### WHAT YOU NEED TO DO
A) In the commit message about atoll(), rewrite the passage starting at "Some of our" and ending at "contain a number!)", with "logs to" replaced by "writes to".
B) Answer these questions from the commit message about atoll():
(i) According to the message, where does '--log-fd=blahblahblah' log?
(ii) What does most of the option processing use instead of VG_(atoll)?
(iii) Why do the option-processing macros work when chained with "else"?
C) Continue the commit message about atoll() from its last sentence.

╭─ SELECTED TEXT

Nicholas Nethercote da695aa41a atoll() is a terrible function -- you can't do any error checking with it.
Some of our option processing code uses it.  This means that eg.
'--log-fd=9xxx' logs to fd 9, and '--log-fd=blahblahblah' logs to 0 (because
atoll() returns 0 if the string doesn't contain a number!)

It turns out that most of our option processing uses VG_(strtoll*) instead
of VG_(atoll).  The reason that not all of it does is that the
option-processing macros are underpowered -- they currently work well if you
just want to assign the value to a variable, eg:

        VG_BOOL_CLO(arg, "--heap",   clo_heap)
   else VG_BOOL_CLO(arg, "--stacks", clo_stacks)

   else VG_NUM_CLO(arg, "--heap-admin", clo_heap_admin)
   else VG_NUM_CLO(arg, "--depth",      clo_depth)

(This works because they are actually an if-statement, but it looks odd.)

╰─
╭─ GIVEN RECORDS

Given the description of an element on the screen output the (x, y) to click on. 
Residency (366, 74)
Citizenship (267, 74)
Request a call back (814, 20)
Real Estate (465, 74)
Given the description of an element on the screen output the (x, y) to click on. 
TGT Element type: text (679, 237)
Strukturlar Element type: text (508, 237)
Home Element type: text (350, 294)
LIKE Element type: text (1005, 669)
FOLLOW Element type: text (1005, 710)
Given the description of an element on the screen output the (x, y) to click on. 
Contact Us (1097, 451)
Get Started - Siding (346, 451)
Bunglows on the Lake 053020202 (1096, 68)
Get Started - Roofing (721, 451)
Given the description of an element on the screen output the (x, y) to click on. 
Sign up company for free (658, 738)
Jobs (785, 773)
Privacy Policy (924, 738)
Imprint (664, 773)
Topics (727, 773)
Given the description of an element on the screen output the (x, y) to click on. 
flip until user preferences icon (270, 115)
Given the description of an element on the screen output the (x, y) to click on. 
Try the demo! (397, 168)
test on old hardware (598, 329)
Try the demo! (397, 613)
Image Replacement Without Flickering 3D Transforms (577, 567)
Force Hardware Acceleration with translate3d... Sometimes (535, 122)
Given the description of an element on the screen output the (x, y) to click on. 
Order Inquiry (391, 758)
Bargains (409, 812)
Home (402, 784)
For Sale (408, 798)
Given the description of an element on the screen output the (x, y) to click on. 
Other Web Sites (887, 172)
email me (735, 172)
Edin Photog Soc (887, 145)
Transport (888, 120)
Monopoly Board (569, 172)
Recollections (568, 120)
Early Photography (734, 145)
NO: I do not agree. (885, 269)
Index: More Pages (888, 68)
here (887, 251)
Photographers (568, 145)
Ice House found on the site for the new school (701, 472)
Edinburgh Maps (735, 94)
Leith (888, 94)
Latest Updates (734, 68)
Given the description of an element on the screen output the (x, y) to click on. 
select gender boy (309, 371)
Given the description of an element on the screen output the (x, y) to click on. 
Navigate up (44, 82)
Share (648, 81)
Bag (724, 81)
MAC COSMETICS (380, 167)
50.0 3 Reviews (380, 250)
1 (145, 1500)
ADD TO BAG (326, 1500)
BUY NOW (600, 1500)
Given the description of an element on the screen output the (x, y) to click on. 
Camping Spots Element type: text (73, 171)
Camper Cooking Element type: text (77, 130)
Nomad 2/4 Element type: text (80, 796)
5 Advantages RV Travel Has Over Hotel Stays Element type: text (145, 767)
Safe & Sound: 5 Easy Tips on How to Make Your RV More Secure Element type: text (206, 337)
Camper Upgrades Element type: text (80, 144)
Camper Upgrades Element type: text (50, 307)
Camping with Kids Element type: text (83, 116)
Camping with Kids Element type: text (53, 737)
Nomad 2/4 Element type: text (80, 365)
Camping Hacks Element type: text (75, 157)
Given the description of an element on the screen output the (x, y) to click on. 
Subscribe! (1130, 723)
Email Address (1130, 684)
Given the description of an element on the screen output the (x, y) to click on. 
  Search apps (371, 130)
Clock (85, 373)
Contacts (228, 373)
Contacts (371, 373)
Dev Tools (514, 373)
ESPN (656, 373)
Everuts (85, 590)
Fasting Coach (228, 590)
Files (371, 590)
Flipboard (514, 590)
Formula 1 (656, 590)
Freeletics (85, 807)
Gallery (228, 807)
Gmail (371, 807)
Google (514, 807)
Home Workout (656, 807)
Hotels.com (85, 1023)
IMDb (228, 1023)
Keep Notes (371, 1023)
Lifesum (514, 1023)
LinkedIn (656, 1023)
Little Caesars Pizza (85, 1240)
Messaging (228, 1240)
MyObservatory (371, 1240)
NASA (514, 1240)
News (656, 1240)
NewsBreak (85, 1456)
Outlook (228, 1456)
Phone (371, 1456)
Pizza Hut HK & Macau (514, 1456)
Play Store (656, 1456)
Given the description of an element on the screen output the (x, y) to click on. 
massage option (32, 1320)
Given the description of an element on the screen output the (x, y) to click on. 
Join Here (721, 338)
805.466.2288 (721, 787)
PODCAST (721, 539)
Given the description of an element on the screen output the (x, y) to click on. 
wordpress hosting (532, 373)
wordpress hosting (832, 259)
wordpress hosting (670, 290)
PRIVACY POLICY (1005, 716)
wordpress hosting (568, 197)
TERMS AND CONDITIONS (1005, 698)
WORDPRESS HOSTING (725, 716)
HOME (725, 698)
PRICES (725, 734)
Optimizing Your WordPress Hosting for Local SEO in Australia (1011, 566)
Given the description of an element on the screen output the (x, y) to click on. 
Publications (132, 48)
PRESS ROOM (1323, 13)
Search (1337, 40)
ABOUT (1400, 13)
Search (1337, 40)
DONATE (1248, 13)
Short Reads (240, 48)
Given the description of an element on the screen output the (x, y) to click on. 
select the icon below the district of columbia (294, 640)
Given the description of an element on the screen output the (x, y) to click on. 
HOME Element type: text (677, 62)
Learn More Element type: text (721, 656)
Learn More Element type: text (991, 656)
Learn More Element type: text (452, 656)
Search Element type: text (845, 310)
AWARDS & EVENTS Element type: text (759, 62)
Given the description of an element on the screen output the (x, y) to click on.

╰─

### ANSWERS TO THE EXERCISES
A)
Some of our option processing code uses it.  This means that eg.
'--log-fd=9xxx' writes to fd 9, and '--log-fd=blahblahblah' writes to 0 (because
atoll() returns 0 if the string doesn't contain a number!)

B)
(i) It logs to 0.
(ii) VG_(strtoll*).
(iii) They are actually an if-statement.

C)
VG_NUM_CLO uses VG_(stroll10).  But if you want to do any checking or
processing, you can't use those macros, leading to code like this:

      else if (VG_CLO_STREQN(9,  arg, "--log-fd=")) {
         log_to            = VgLogTo_Fd;
         VG_(clo_log_name) = NULL;
         tmp_log_fd        = (Int)VG_(atoll)(&arg[9]);
      }

So this commit:
- Improves the *_CLO_* macros so that they can be used in all circumstances.
  They're now just expressions (albeit ones with side-effects, setting the
  named variable appropriately).  Thus they can be used as if-conditions,
  and any post-checking or processing can occur in the then-statement.  And
  malformed numeric arguments (eg. --log-fd=foo) aren't accepted.  This also
  means you don't have to specify the lengths of any option strings anywhere
  (eg.  the 9 in the --log-fd example above).  The use of a wrong number
  caused at least one bug, in Massif.
- Updates all places where the macros were used.
- Updates Helgrind to use the *_CLO_* macros (it didn't use them).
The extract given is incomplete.